Katoa’s cousin, a baggage handler, told undercover officers that he knew when the Transportation Security Administration was conducting random checks of employees’ bags before they went to their work areas because a family member who worked in security would alert him.

Katoa said that he was fired from his airport job in 2012 for drug use but that he still had access to the airport and “extensive knowledge of airport procedures,” court records said. He worked for an aviation company at DFW.

In addition, Katoa said he had four cousins who worked at Federal Express who were moving marijuana. And he said he had family in Tonga, Hawaii and New Zealand who could help distribute methamphetamine and cocaine.

Katoa had his wife book flights for him that didn’t have federal agents on board. She was also able to bypass security by using her employee credentials to smuggle drugs into the gate area.

Katoa knew where the airport security cameras were, meaning his wife could hand him the drugs in a backpack without detection.

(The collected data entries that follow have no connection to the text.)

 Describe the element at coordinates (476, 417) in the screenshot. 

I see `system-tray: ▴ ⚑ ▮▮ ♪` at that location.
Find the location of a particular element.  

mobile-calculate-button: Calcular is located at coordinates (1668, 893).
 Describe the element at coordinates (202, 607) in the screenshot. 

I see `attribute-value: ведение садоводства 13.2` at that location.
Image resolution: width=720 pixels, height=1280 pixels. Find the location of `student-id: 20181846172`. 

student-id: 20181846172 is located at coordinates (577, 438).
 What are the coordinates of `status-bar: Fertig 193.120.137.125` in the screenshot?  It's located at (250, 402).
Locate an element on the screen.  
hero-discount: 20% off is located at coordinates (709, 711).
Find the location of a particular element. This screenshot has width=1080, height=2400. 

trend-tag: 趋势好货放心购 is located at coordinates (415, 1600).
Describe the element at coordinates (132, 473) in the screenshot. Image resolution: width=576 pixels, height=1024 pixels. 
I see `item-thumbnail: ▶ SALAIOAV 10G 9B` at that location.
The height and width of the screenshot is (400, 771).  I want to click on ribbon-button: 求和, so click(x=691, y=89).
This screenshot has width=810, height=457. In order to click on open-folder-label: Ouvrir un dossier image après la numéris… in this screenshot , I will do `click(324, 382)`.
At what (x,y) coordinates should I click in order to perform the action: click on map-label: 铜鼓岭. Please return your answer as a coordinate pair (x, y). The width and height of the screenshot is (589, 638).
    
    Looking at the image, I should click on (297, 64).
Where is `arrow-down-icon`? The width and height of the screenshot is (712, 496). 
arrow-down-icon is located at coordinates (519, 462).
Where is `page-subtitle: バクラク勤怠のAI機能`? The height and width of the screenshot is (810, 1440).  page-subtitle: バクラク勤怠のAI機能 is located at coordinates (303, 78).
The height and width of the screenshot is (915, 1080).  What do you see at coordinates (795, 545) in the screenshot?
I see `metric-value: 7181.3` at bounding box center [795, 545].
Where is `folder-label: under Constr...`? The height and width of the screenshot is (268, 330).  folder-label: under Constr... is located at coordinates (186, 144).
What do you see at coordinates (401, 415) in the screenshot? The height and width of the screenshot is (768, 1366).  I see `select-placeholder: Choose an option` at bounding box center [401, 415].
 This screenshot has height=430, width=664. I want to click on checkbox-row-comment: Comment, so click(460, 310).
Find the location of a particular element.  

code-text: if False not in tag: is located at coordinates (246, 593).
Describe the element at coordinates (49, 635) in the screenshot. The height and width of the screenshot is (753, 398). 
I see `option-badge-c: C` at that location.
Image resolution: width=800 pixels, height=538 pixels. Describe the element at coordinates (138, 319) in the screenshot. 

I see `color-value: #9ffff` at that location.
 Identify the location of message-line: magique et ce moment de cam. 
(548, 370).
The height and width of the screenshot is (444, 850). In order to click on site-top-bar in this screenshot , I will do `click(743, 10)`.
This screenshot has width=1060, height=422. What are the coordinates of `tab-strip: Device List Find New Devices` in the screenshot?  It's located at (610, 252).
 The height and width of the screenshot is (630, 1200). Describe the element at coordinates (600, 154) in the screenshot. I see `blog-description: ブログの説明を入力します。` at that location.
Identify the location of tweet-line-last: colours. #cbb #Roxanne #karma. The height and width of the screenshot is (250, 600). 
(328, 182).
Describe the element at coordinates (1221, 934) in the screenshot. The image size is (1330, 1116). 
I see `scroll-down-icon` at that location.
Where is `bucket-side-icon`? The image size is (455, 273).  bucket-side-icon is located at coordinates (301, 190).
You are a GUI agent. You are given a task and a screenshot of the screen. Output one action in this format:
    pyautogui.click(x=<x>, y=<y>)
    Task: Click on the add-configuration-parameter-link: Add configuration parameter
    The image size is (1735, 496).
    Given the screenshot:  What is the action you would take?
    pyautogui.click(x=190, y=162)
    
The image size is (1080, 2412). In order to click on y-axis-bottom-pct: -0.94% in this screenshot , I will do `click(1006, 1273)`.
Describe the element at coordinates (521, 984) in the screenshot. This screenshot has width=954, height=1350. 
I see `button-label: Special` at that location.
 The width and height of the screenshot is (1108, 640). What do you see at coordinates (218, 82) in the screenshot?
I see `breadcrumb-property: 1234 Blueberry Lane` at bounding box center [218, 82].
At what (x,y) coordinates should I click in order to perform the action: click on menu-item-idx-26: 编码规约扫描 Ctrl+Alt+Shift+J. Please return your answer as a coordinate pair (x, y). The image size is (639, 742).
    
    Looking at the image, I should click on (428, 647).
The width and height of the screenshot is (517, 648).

Assistant U.S. Attorney George Leal said that Katoa’s wife could have gotten him discounted or free airline tickets due to her job and that the couple could have flown all over the world together. Instead, Katoa got greedy and selfish and decided to drag his wife into the illegal plot.

“In the end, that’s what it boiled down to,” Leal said. “It’s ‘me before mankind.’ … He doesn’t care about the safety of anybody.”

Boyle said Katoa is not like the typical defendant involved in a large drug conspiracy. She said he is a leader in his community to whom people looked up.
“I don’t know what happened to you,” the judge said.

Katoa’s attorney, Christopher Lewis, called his client an “opportunist” who was not a ringleader and who mostly bragged and exaggerated about what he could do.
“He was trying to sell himself,” Lewis said.
Cartel bodyguards

The case got started in 2011 when undercover federal officers investigating Mexican drug cartels learned about Tongan men whom the cartels hired as bodyguards, said Harrison, the FBI agent.

One of the bodyguards, Funaki Falahola, told an undercover officer in spring 2013 that he and a cousin and other family members could help transport cocaine on American Airlines and United Airlines flights from Dallas to cities across the U.S.

“Falahola stated that it would be no problem to transport to the other locations because they have contacts there,” a federal complaint said. “Falahola said the highest profit on drugs would be to transport them to Hawaii for sale.”

Falahola said methamphetamine and cocaine would sell for a higher price in Hawaii. Falahola told officers that Katoa had worked for American Airlines for 25 years. Falahola is scheduled to be sentenced in October.

Katoa, who is Falahola’s uncle, told one of the undercover officers that he could carry drugs on his body to their destination, in part by placing his name on the employee flight list instead of the passenger manifest, thereby skirting TSA scrutiny.

Katoa said that before September 2011, he had once moved 100 kilograms of cocaine by commercial aircraft.
According to the original federal complaint in the case, Katoa told the undercover officer that his younger brother earned between $280,000 and $480,000 a week transporting drugs to Hawaii before he was arrested and sentenced to 40 years in prison. He said his older brother got eight years in prison after being arrested in New Zealand with $900,000 worth of cocaine.

Katoa also told an undercover officer that he had several ways to smuggle illegal drugs and that he had been “flying several times a month to observe how TSA conducts its security checks in various cities,” court documents said. He also said he had been “waiting for the opportunity to transport illegal drugs on American Airlines.”

In one case in summer 2013, undercover officers gave Falahola a backpack that they said contained 4 kilograms of cocaine. He and Katoa then carried the package on an American Airlines flight to Las Vegas and gave it to another undercover officer for a $9,000 fee, the indictment said.

Fort Worth-based American, which uses DFW Airport as its main hub, issued a statement last year saying it was taking the matter seriously and had been cooperating with authorities. It said the company’s top priority is “the safety and security of our customers and employees.”